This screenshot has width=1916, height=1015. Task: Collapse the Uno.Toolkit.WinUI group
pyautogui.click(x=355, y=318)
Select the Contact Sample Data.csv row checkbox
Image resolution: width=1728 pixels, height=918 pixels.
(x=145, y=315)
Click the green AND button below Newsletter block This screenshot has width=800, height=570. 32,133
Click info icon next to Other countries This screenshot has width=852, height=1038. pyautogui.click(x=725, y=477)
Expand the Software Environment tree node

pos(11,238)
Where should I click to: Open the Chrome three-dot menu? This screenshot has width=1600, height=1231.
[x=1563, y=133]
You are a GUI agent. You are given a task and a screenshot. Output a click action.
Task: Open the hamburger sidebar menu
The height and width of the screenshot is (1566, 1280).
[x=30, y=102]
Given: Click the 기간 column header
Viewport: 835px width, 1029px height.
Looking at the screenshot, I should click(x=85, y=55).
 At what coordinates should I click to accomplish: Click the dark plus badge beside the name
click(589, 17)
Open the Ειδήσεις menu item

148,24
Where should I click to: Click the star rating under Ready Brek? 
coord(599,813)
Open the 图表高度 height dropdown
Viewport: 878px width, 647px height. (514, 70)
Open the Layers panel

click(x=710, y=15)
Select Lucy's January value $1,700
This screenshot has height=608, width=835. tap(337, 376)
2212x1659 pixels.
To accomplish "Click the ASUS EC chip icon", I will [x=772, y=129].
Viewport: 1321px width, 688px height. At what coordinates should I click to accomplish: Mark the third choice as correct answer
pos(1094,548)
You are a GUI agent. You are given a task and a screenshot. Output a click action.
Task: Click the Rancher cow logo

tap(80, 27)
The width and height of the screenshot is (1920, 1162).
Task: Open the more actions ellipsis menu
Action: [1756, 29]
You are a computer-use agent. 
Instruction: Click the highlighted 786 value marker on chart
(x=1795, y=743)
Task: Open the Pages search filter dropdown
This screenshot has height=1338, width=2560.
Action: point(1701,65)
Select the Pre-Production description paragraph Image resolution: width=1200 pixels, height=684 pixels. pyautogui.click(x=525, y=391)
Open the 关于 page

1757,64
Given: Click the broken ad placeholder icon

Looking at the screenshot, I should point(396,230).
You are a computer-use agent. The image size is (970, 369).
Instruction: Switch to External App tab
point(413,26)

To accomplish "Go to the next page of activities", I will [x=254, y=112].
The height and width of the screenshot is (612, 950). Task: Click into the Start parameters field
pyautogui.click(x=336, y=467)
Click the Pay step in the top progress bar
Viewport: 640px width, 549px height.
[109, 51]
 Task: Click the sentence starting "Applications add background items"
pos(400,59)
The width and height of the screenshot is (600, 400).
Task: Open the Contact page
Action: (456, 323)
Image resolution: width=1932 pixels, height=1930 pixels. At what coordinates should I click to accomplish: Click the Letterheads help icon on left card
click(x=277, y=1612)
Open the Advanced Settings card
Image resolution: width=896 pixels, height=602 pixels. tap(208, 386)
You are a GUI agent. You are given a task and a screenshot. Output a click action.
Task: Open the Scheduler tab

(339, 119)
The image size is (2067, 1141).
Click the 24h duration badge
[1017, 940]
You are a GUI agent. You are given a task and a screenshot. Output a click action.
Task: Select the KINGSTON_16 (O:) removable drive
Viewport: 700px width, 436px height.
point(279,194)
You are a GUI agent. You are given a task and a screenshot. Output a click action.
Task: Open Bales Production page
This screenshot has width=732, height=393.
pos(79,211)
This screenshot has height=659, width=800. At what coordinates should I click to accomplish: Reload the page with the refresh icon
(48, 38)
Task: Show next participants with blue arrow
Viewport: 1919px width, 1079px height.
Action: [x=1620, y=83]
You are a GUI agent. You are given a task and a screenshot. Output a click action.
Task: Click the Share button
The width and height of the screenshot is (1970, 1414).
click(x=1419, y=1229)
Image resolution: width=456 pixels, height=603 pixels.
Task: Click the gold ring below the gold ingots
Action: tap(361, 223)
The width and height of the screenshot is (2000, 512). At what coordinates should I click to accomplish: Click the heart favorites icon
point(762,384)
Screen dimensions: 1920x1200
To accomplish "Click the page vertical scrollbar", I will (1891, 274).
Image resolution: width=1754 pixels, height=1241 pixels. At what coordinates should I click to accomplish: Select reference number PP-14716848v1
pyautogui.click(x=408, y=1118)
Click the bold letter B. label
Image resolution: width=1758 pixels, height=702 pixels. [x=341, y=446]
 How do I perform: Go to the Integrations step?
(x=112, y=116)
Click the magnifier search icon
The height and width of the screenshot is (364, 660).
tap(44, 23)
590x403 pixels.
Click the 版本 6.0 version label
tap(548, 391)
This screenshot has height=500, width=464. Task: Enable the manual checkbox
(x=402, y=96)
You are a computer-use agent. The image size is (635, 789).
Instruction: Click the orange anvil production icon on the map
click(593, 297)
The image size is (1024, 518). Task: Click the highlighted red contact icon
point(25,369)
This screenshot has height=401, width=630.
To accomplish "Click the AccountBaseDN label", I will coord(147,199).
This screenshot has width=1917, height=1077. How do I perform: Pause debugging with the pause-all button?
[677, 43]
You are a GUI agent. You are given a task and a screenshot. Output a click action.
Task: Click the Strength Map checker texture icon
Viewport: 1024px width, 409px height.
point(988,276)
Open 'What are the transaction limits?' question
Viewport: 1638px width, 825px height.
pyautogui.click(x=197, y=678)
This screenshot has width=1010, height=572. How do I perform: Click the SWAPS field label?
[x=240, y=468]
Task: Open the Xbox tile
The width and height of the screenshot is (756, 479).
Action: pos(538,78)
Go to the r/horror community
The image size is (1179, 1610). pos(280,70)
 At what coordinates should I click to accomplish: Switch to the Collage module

□ □ □ □ □

GOAL OF THE EXERCISE: Reproduce the full listing above, swapping "Rancher cow logo" for "Rancher brand logo" and keeping everything else the same.

REPLY:
This screenshot has width=1916, height=1015. Task: Collapse the Uno.Toolkit.WinUI group
pyautogui.click(x=355, y=318)
Select the Contact Sample Data.csv row checkbox
Image resolution: width=1728 pixels, height=918 pixels.
(x=145, y=315)
Click the green AND button below Newsletter block This screenshot has width=800, height=570. 32,133
Click info icon next to Other countries This screenshot has width=852, height=1038. pyautogui.click(x=725, y=477)
Expand the Software Environment tree node

pos(11,238)
Where should I click to: Open the Chrome three-dot menu? This screenshot has width=1600, height=1231.
[x=1563, y=133]
You are a GUI agent. You are given a task and a screenshot. Output a click action.
Task: Open the hamburger sidebar menu
The height and width of the screenshot is (1566, 1280).
[x=30, y=102]
Given: Click the 기간 column header
Viewport: 835px width, 1029px height.
Looking at the screenshot, I should click(x=85, y=55).
 At what coordinates should I click to accomplish: Click the dark plus badge beside the name
click(589, 17)
Open the Ειδήσεις menu item

148,24
Where should I click to: Click the star rating under Ready Brek? 
coord(599,813)
Open the 图表高度 height dropdown
Viewport: 878px width, 647px height. (514, 70)
Open the Layers panel

click(x=710, y=15)
Select Lucy's January value $1,700
This screenshot has height=608, width=835. tap(337, 376)
2212x1659 pixels.
To accomplish "Click the ASUS EC chip icon", I will [x=772, y=129].
Viewport: 1321px width, 688px height. At what coordinates should I click to accomplish: Mark the third choice as correct answer
pos(1094,548)
You are a GUI agent. You are given a task and a screenshot. Output a click action.
Task: Click the Rancher brand logo

tap(80, 27)
The width and height of the screenshot is (1920, 1162).
Task: Open the more actions ellipsis menu
Action: [1756, 29]
You are a computer-use agent. 
Instruction: Click the highlighted 786 value marker on chart
(x=1795, y=743)
Task: Open the Pages search filter dropdown
This screenshot has height=1338, width=2560.
Action: point(1701,65)
Select the Pre-Production description paragraph Image resolution: width=1200 pixels, height=684 pixels. pyautogui.click(x=525, y=391)
Open the 关于 page

1757,64
Given: Click the broken ad placeholder icon

Looking at the screenshot, I should point(396,230).
You are a computer-use agent. The image size is (970, 369).
Instruction: Switch to External App tab
point(413,26)

To accomplish "Go to the next page of activities", I will [x=254, y=112].
The height and width of the screenshot is (612, 950). Task: Click into the Start parameters field
pyautogui.click(x=336, y=467)
Click the Pay step in the top progress bar
Viewport: 640px width, 549px height.
[109, 51]
 Task: Click the sentence starting "Applications add background items"
pos(400,59)
The width and height of the screenshot is (600, 400).
Task: Open the Contact page
Action: (456, 323)
Image resolution: width=1932 pixels, height=1930 pixels. At what coordinates should I click to accomplish: Click the Letterheads help icon on left card
click(x=277, y=1612)
Open the Advanced Settings card
Image resolution: width=896 pixels, height=602 pixels. tap(208, 386)
You are a GUI agent. You are given a task and a screenshot. Output a click action.
Task: Open the Scheduler tab

(339, 119)
The image size is (2067, 1141).
Click the 24h duration badge
[1017, 940]
You are a GUI agent. You are given a task and a screenshot. Output a click action.
Task: Select the KINGSTON_16 (O:) removable drive
Viewport: 700px width, 436px height.
point(279,194)
You are a GUI agent. You are given a task and a screenshot. Output a click action.
Task: Open Bales Production page
This screenshot has width=732, height=393.
pos(79,211)
This screenshot has height=659, width=800. At what coordinates should I click to accomplish: Reload the page with the refresh icon
(48, 38)
Task: Show next participants with blue arrow
Viewport: 1919px width, 1079px height.
Action: [x=1620, y=83]
You are a GUI agent. You are given a task and a screenshot. Output a click action.
Task: Click the Share button
The width and height of the screenshot is (1970, 1414).
click(x=1419, y=1229)
Image resolution: width=456 pixels, height=603 pixels.
Task: Click the gold ring below the gold ingots
Action: tap(361, 223)
The width and height of the screenshot is (2000, 512). At what coordinates should I click to accomplish: Click the heart favorites icon
point(762,384)
Screen dimensions: 1920x1200
To accomplish "Click the page vertical scrollbar", I will (1891, 274).
Image resolution: width=1754 pixels, height=1241 pixels. At what coordinates should I click to accomplish: Select reference number PP-14716848v1
pyautogui.click(x=408, y=1118)
Click the bold letter B. label
Image resolution: width=1758 pixels, height=702 pixels. [x=341, y=446]
 How do I perform: Go to the Integrations step?
(x=112, y=116)
Click the magnifier search icon
The height and width of the screenshot is (364, 660).
tap(44, 23)
590x403 pixels.
Click the 版本 6.0 version label
tap(548, 391)
This screenshot has height=500, width=464. Task: Enable the manual checkbox
(x=402, y=96)
You are a computer-use agent. The image size is (635, 789).
Instruction: Click the orange anvil production icon on the map
click(593, 297)
The image size is (1024, 518). Task: Click the highlighted red contact icon
point(25,369)
This screenshot has height=401, width=630.
To accomplish "Click the AccountBaseDN label", I will coord(147,199).
This screenshot has width=1917, height=1077. How do I perform: Pause debugging with the pause-all button?
[677, 43]
You are a GUI agent. You are given a task and a screenshot. Output a click action.
Task: Click the Strength Map checker texture icon
Viewport: 1024px width, 409px height.
point(988,276)
Open 'What are the transaction limits?' question
Viewport: 1638px width, 825px height.
pyautogui.click(x=197, y=678)
This screenshot has width=1010, height=572. How do I perform: Click the SWAPS field label?
[x=240, y=468]
Task: Open the Xbox tile
The width and height of the screenshot is (756, 479).
Action: pos(538,78)
Go to the r/horror community
The image size is (1179, 1610). pos(280,70)
 At what coordinates should I click to accomplish: Switch to the Collage module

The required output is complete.